The exercise =
Print each of the following rows with no changes.

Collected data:
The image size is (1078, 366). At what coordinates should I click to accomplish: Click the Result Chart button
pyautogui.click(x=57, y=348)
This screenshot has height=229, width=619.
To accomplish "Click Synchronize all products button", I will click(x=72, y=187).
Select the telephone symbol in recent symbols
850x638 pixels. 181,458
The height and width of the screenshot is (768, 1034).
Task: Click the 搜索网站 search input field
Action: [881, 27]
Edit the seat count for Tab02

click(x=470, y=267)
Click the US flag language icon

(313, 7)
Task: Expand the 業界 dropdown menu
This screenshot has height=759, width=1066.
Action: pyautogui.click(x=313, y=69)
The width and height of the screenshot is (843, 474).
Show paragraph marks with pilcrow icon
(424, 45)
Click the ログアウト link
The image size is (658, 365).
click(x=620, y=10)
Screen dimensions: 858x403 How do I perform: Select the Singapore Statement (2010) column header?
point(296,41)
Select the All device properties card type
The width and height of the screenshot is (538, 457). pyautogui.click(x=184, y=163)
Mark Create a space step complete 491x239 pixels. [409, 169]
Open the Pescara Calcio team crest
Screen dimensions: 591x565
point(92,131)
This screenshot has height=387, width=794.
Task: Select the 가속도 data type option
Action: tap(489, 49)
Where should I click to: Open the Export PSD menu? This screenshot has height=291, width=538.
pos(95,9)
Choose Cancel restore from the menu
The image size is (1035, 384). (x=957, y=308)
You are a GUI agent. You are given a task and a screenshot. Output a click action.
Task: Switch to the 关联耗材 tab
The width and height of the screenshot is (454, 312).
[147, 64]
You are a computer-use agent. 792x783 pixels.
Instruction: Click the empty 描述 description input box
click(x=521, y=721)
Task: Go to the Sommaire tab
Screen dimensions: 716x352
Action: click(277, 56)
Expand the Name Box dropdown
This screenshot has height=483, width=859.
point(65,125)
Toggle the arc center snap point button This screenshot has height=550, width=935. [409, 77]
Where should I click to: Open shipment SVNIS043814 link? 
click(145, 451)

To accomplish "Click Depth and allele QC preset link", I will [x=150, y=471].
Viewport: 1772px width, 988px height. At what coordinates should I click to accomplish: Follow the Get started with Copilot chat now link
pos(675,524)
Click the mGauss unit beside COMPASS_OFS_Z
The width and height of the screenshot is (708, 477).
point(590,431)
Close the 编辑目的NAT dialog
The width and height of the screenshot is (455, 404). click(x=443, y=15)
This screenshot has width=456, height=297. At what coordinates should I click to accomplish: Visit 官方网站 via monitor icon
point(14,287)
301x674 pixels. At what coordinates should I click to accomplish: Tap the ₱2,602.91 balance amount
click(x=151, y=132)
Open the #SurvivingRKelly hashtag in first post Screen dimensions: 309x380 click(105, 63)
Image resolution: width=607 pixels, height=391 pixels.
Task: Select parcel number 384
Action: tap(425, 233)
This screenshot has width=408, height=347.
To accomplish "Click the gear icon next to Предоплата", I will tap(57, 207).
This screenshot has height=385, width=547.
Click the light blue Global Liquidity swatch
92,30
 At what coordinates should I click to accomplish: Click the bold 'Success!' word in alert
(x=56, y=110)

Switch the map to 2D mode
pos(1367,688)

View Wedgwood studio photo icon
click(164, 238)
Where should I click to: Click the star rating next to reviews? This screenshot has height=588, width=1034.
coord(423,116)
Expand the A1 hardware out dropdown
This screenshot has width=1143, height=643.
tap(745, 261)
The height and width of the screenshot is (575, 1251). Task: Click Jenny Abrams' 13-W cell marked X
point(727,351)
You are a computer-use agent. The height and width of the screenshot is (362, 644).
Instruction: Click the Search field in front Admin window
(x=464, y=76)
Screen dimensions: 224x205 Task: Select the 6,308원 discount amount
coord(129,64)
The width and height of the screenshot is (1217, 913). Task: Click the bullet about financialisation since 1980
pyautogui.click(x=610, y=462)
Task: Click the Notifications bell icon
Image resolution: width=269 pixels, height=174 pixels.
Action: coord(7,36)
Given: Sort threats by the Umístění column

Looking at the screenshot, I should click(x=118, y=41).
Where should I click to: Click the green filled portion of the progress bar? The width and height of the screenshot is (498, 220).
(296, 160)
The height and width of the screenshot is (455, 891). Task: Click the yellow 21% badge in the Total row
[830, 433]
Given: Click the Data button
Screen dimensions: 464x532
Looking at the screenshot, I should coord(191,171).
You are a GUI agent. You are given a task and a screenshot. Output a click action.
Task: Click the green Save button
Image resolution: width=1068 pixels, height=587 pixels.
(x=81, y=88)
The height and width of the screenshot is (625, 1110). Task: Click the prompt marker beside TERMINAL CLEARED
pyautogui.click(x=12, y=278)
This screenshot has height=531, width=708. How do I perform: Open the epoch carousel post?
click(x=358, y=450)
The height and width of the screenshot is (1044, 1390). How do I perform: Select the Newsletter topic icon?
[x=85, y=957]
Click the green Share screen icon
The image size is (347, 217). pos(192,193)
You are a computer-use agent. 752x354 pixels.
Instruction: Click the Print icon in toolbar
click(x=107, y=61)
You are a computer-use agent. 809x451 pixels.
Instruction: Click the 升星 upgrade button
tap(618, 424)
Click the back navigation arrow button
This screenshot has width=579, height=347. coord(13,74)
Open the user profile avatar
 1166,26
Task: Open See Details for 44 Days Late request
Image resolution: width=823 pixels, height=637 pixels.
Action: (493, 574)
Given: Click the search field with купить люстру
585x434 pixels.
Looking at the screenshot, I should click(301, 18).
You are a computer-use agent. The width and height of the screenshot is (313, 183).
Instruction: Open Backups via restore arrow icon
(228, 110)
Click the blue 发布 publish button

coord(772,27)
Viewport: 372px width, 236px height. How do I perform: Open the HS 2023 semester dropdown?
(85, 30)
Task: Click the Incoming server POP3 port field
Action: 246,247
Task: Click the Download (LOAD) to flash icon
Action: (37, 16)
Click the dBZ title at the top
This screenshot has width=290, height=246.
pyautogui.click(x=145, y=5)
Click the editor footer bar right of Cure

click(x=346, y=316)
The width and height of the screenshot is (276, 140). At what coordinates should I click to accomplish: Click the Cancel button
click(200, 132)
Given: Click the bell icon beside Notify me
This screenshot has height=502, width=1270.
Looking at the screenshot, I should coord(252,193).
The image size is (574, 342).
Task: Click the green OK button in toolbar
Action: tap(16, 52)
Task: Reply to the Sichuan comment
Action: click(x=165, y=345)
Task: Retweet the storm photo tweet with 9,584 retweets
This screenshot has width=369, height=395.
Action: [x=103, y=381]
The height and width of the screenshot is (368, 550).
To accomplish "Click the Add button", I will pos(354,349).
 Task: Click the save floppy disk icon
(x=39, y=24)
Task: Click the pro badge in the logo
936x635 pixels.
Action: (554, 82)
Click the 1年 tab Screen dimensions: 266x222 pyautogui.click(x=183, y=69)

Solution to the problem =
The image size is (1078, 366). At what coordinates should I click to accomplish: Click the Result Chart button
pyautogui.click(x=57, y=348)
This screenshot has height=229, width=619.
To accomplish "Click Synchronize all products button", I will click(x=72, y=187).
Select the telephone symbol in recent symbols
850x638 pixels. 181,458
The height and width of the screenshot is (768, 1034).
Task: Click the 搜索网站 search input field
Action: [881, 27]
Edit the seat count for Tab02

click(x=470, y=267)
Click the US flag language icon

(313, 7)
Task: Expand the 業界 dropdown menu
This screenshot has height=759, width=1066.
Action: pyautogui.click(x=313, y=69)
The width and height of the screenshot is (843, 474).
Show paragraph marks with pilcrow icon
(424, 45)
Click the ログアウト link
The image size is (658, 365).
click(x=620, y=10)
Screen dimensions: 858x403 How do I perform: Select the Singapore Statement (2010) column header?
point(296,41)
Select the All device properties card type
The width and height of the screenshot is (538, 457). pyautogui.click(x=184, y=163)
Mark Create a space step complete 491x239 pixels. [409, 169]
Open the Pescara Calcio team crest
Screen dimensions: 591x565
point(92,131)
This screenshot has height=387, width=794.
Task: Select the 가속도 data type option
Action: tap(489, 49)
Where should I click to: Open the Export PSD menu? This screenshot has height=291, width=538.
pos(95,9)
Choose Cancel restore from the menu
The image size is (1035, 384). (x=957, y=308)
You are a GUI agent. You are given a task and a screenshot. Output a click action.
Task: Switch to the 关联耗材 tab
The width and height of the screenshot is (454, 312).
[147, 64]
You are a computer-use agent. 792x783 pixels.
Instruction: Click the empty 描述 description input box
click(x=521, y=721)
Task: Go to the Sommaire tab
Screen dimensions: 716x352
Action: click(277, 56)
Expand the Name Box dropdown
This screenshot has height=483, width=859.
point(65,125)
Toggle the arc center snap point button This screenshot has height=550, width=935. [409, 77]
Where should I click to: Open shipment SVNIS043814 link? 
click(145, 451)

To accomplish "Click Depth and allele QC preset link", I will [x=150, y=471].
Viewport: 1772px width, 988px height. At what coordinates should I click to accomplish: Follow the Get started with Copilot chat now link
pos(675,524)
Click the mGauss unit beside COMPASS_OFS_Z
The width and height of the screenshot is (708, 477).
point(590,431)
Close the 编辑目的NAT dialog
The width and height of the screenshot is (455, 404). click(x=443, y=15)
This screenshot has width=456, height=297. At what coordinates should I click to accomplish: Visit 官方网站 via monitor icon
point(14,287)
301x674 pixels. At what coordinates should I click to accomplish: Tap the ₱2,602.91 balance amount
click(x=151, y=132)
Open the #SurvivingRKelly hashtag in first post Screen dimensions: 309x380 click(105, 63)
Image resolution: width=607 pixels, height=391 pixels.
Task: Select parcel number 384
Action: tap(425, 233)
This screenshot has width=408, height=347.
To accomplish "Click the gear icon next to Предоплата", I will tap(57, 207).
This screenshot has height=385, width=547.
Click the light blue Global Liquidity swatch
92,30
 At what coordinates should I click to accomplish: Click the bold 'Success!' word in alert
(x=56, y=110)

Switch the map to 2D mode
pos(1367,688)

View Wedgwood studio photo icon
click(164, 238)
Where should I click to: Click the star rating next to reviews? This screenshot has height=588, width=1034.
coord(423,116)
Expand the A1 hardware out dropdown
This screenshot has width=1143, height=643.
tap(745, 261)
The height and width of the screenshot is (575, 1251). Task: Click Jenny Abrams' 13-W cell marked X
point(727,351)
You are a computer-use agent. The height and width of the screenshot is (362, 644).
Instruction: Click the Search field in front Admin window
(x=464, y=76)
Screen dimensions: 224x205 Task: Select the 6,308원 discount amount
coord(129,64)
The width and height of the screenshot is (1217, 913). Task: Click the bullet about financialisation since 1980
pyautogui.click(x=610, y=462)
Task: Click the Notifications bell icon
Image resolution: width=269 pixels, height=174 pixels.
Action: coord(7,36)
Given: Sort threats by the Umístění column

Looking at the screenshot, I should click(x=118, y=41).
Where should I click to: Click the green filled portion of the progress bar? The width and height of the screenshot is (498, 220).
(296, 160)
The height and width of the screenshot is (455, 891). Task: Click the yellow 21% badge in the Total row
[830, 433]
Given: Click the Data button
Screen dimensions: 464x532
Looking at the screenshot, I should coord(191,171).
You are a GUI agent. You are given a task and a screenshot. Output a click action.
Task: Click the green Save button
Image resolution: width=1068 pixels, height=587 pixels.
(x=81, y=88)
The height and width of the screenshot is (625, 1110). Task: Click the prompt marker beside TERMINAL CLEARED
pyautogui.click(x=12, y=278)
This screenshot has height=531, width=708. How do I perform: Open the epoch carousel post?
click(x=358, y=450)
The height and width of the screenshot is (1044, 1390). How do I perform: Select the Newsletter topic icon?
[x=85, y=957]
Click the green Share screen icon
The image size is (347, 217). pos(192,193)
You are a computer-use agent. 752x354 pixels.
Instruction: Click the Print icon in toolbar
click(x=107, y=61)
You are a computer-use agent. 809x451 pixels.
Instruction: Click the 升星 upgrade button
tap(618, 424)
Click the back navigation arrow button
This screenshot has width=579, height=347. coord(13,74)
Open the user profile avatar
 1166,26
Task: Open See Details for 44 Days Late request
Image resolution: width=823 pixels, height=637 pixels.
Action: (493, 574)
Given: Click the search field with купить люстру
585x434 pixels.
Looking at the screenshot, I should click(301, 18).
You are a computer-use agent. The width and height of the screenshot is (313, 183).
Instruction: Open Backups via restore arrow icon
(228, 110)
Click the blue 发布 publish button

coord(772,27)
Viewport: 372px width, 236px height. How do I perform: Open the HS 2023 semester dropdown?
(85, 30)
Task: Click the Incoming server POP3 port field
Action: 246,247
Task: Click the Download (LOAD) to flash icon
Action: (37, 16)
Click the dBZ title at the top
This screenshot has width=290, height=246.
pyautogui.click(x=145, y=5)
Click the editor footer bar right of Cure

click(x=346, y=316)
The width and height of the screenshot is (276, 140). At what coordinates should I click to accomplish: Click the Cancel button
click(200, 132)
Given: Click the bell icon beside Notify me
This screenshot has height=502, width=1270.
Looking at the screenshot, I should coord(252,193).
The image size is (574, 342).
Task: Click the green OK button in toolbar
Action: tap(16, 52)
Task: Reply to the Sichuan comment
Action: click(x=165, y=345)
Task: Retweet the storm photo tweet with 9,584 retweets
This screenshot has width=369, height=395.
Action: [x=103, y=381]
The height and width of the screenshot is (368, 550).
To accomplish "Click the Add button", I will pos(354,349).
 Task: Click the save floppy disk icon
(x=39, y=24)
Task: Click the pro badge in the logo
936x635 pixels.
Action: (554, 82)
Click the 1年 tab Screen dimensions: 266x222 pyautogui.click(x=183, y=69)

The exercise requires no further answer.